Why EVMs must go

Paper ballots claim legitimacy by passing the three tests of a free and fair election, which EVMs don’t

  • The recent Assembly elections — the last major polling exercise before the 2019 Lok Sabha polls — were not devoid of Electronic Voting Machine (EVM) malfunctions.
  • Though the discourse at present makes no distinction between a ‘malfunction’ (which suggests a technical defect) and ‘tampering’ (manipulation aimed at fraud), there were several reports of misbehaving EVMs.
  • A discrepancy of even one vote between votes polled and votes counted is unacceptable.
  • This is not an unreasonably high standard but one followed by democracies worldwide.
  • It might therefore be helpful to briefly look beyond the question that has hijacked the EVM debate — of how easy or tough it is to hack these machines — and consider the first principles of a free and fair election.

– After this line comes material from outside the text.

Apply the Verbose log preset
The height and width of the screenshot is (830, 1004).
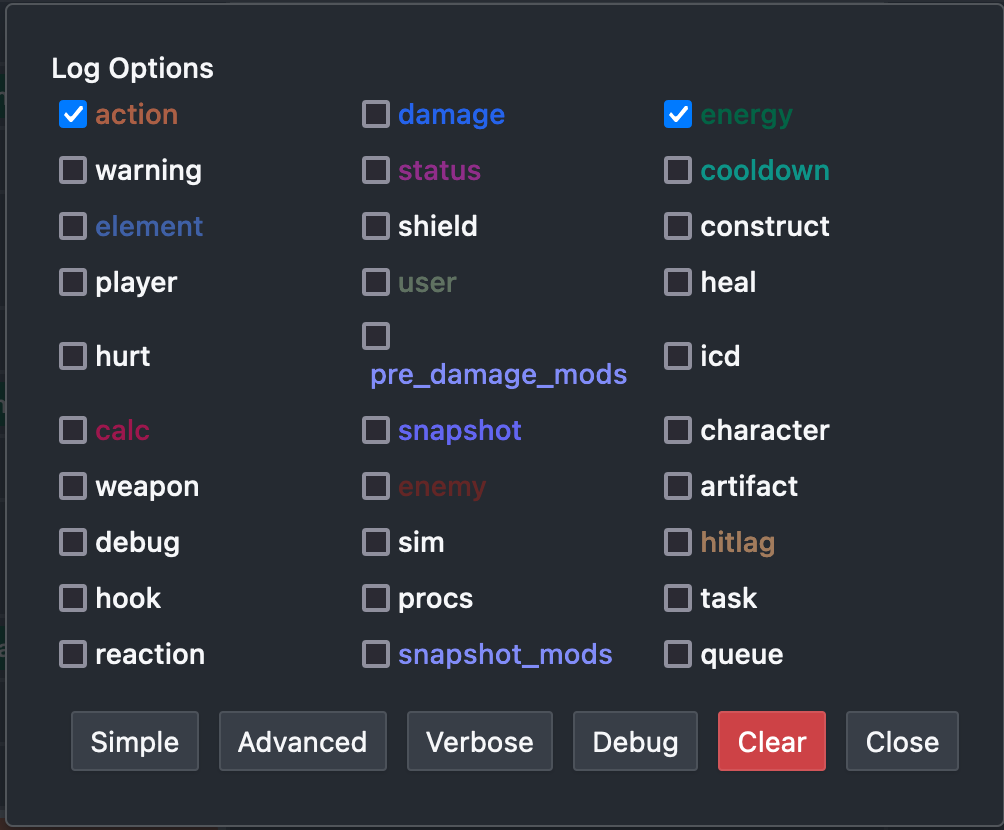[x=479, y=741]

Electoral first principles

  • The reason a nation chooses to be a democracy is that it gives moral legitimacy to the government.
  • The fount of this legitimacy is the people’s will which is expressed through the vote, anonymously (the principle of secret ballot).
  • Not only must this vote be recorded correctly and counted correctly, it must also be seen to be recorded correctly and counted correctly.
  • The recording and counting process must be accessible to, and verifiable by, the public.
  • So transparency, verifiability, and secrecy are the three pillars of a free and fair election.
  • EVMs, however, fail on all three, as established by a definitive judgment of the German constitutional court in 2009.
  • The court’s ruling forced the country to scrap EVMs and return to paper ballot.
  • Other technologically advanced nations such as the Netherlands and Ireland have also abandoned EVMs.
  • If we take the first two criteria, EVMs are neither transparent nor verifiable.
  • Neither can the voter see her vote being recorded, nor can it be verified later whether the vote was recorded correctly.
  • What is verifiable is the total number of votes cast, not the choice expressed in each vote.
  • An electronic display of the voter’s selection may not be the same as the vote stored electronically in the machine’s memory.
  • This gap was why the Voter Verifiable Paper Audit Trail (VVPAT) was introduced.
  • But VVPATs solve only one-half of the EVMs’ transparency/verifiability problem: the voting part.
  • The counting part remains an opaque operation. If anyone suspects a counting error, there is no recourse, for an electronic recount is, by definition, absurd.
  • Some believe the VVPATs can solve this problem too, through statistics.
  • The third criterion is secrecy. Here too, EVMs disappoint.
  • But with EVMs, we are back to booth-wise counting, which allows one to discern voting patterns and renders marginalised communities vulnerable to pressure.
  • Totaliser machines can remedy this, but the EC has shown no intent to adopt them.
  • So, on all three counts — transparency, verifiability and secrecy — EVMs are flawed.
  • VVPATs are not the answer either, given the sheer magnitude of the logistical challenges.

Unjustified suspicions

  • Despite these issues, EVMs continue to enjoy the confidence of the EC, which insists that Indian EVMs, unlike the Western ones, are tamper-proof.
  • The EC has always maintained that suspicions against EVMs are unjustified.
  • Clearly, the solution is not to dismiss EVM-sceptics as ignorant technophobes.
  • Rather, the EC is obliged to provide the people of India a polling process capable of refuting unjustified suspicion, as this is a basic requirement for democratic legitimacy, not an optional accessory.